Will Carl DeMaio eliminate police pensions?
After months of waiting, on Friday San Diego finally got its first mayoral debate featuring all four leading candidates. And it didn't disappoint.
Things started off simply enough, by asking Carl DeMaio whether, in light of steadily improving pension numbers driven by a steadily improving economy, he still felt that police officers should eventually be transitioned to 401k. DeMaio caved on including police officers in his ballot measure, but assured San Diego that he still planned to take away police pensions down the line. DeMaio had a lot to say in response to the debate question, but despite being pressed, refused to answer the question.
No such problem for Bonnie Dumanis, who said that eliminating police pensions would be "devastating." But as the debate continued, DeMaio did manage to clarify his position. He said that he is proud that San Diego's police officers and firefighters don't support him, and went on to guarantee that he would take away police pensions, pledging of all city employees including police officers "I will end their taxpayer funded gravy train."
Meanwhile, the questions barely acknowledged the big news of the day -- dramatic improvement to the city's pension numbers had brought the deficit down to a startlingly attainable $12.2 million a year. This, of course, is extremely bad news for Carl DeMaio, whose several years of campaigning has been centered on a budget deficit that was so dramatically awful that only his plan could possibly fix it. He even repeatedly opposed the steady stream of cuts that now have San Diego on the edge of a balanced budget, leaving him in a bit of a predicament. If the budget is fixed, then the extreme, draconian measures that he's running on aren't necessary anymore. And even worse, he's on the verge of being the candidate who consistently tried to block the ingredients that brought the city back from the brink of financial ruin.
It's an extremely hard record for him to explain now that it's on the verge of working. He voted to send taxdollars to developers. He voted to have taxpayers subsidize law breakers. He opposed $70 million in savings by eliminating vacant city positions. But now the man who said $1.2 million was chump change is looking at the budget and the strategy he's opposed tooth and nail is working exactly how it was promised to work.
In short, Carl DeMaio desperately needs the budget to be broken or else he has nothing left to talk about. He railed at the debate about "unsustainable salaries and benefits," but with the structural deficit just about closed, that sounds more like a perverse sort of wishful thinking by DeMaio than it does sound policy.

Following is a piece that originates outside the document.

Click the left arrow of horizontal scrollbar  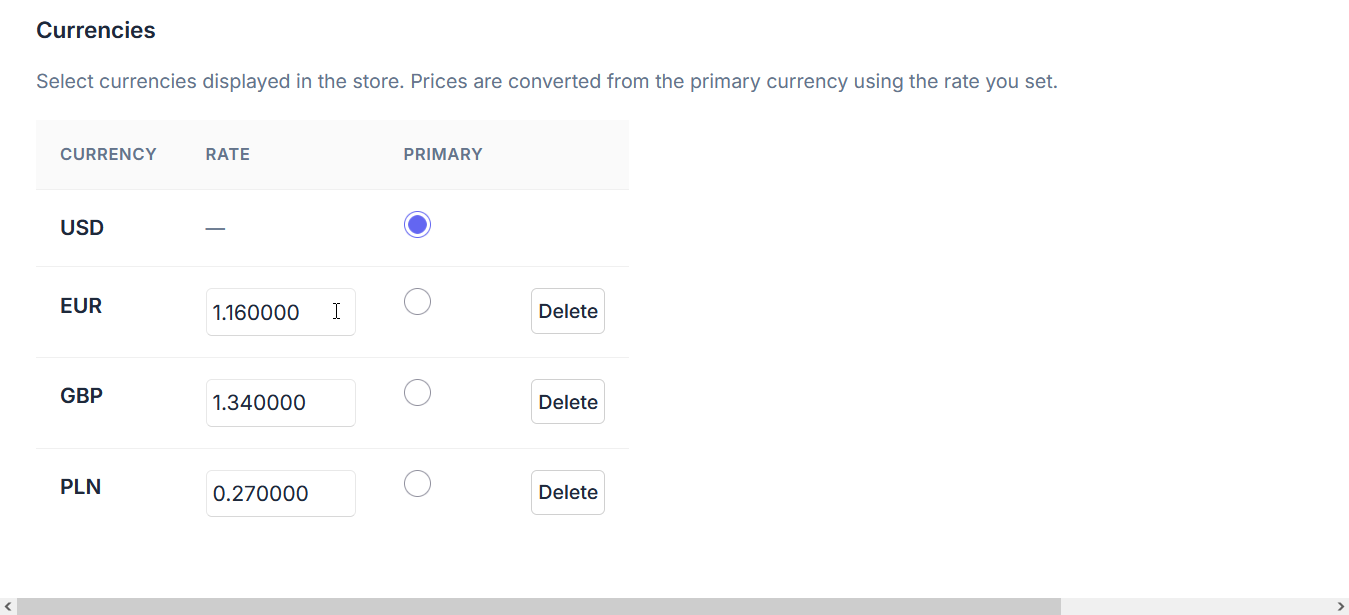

And if he isn't going to be guided by the numbers and the data anymore, it's harder to take any of his proposals seriously. It's happened before, like when the San Diego Chamber of Commerce, San Diego County Taxpayers Association, and Mayor Dick Murphy all withdrew support for DeMaio's Citizens Budget Plan citing "wrong information...and inaccurate budget totals." Or when the California Performance Review that DeMaio championed produced wildly inaccurate findings based on faulty math -- so bad that the Governor abandoned the report. At some point this becomes a feature, not a bug.

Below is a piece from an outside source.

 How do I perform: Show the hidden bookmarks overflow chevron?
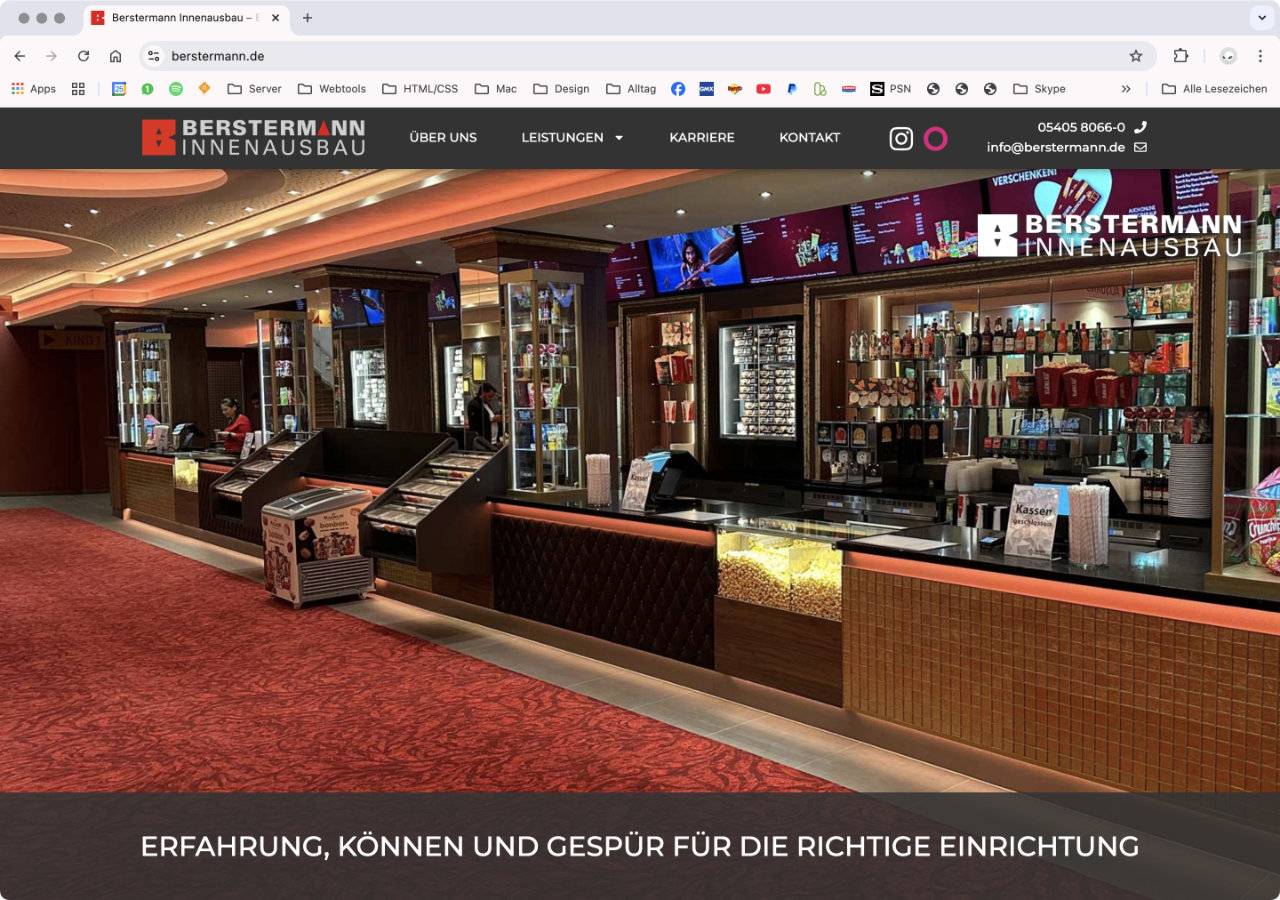tap(1126, 89)
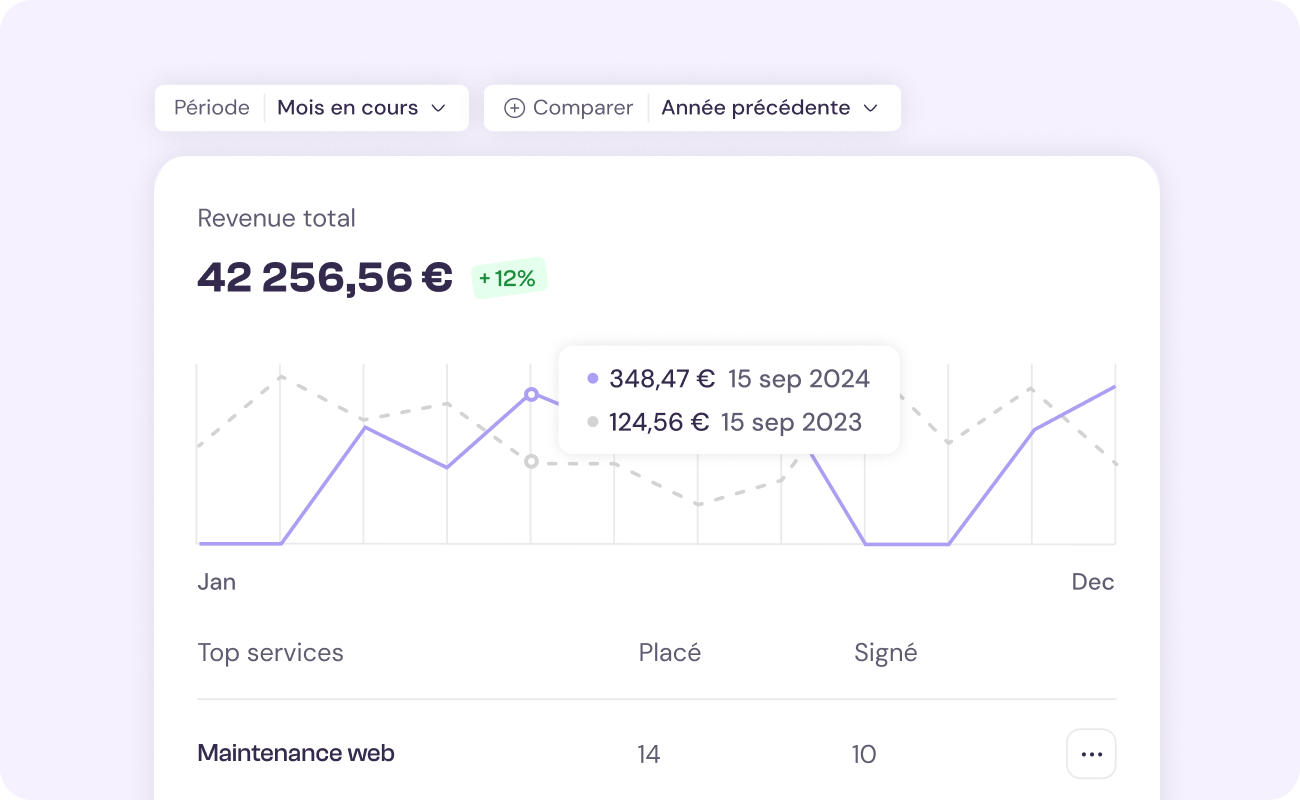Click the chevron on Mois en cours
Viewport: 1300px width, 800px height.
(x=440, y=108)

DeMaio has seized on the economic downturn and fought to lock in current levels for decades to come, setting up policies that would prevent an improving economy from benefiting many working San Diegans. He was open about that at the debate, explaining that his goal was to bring pay "down in line with the local labor market." It must be just a coincidence that he wants to drag down and cap how much city workers are able to earn based on the standard of the worst economy in decades.
But the economy is recovering faster than Carl DeMaio can recover, and the city's economic reality isn't going to change just because it's inconvenient to Carl DeMaio's campaign.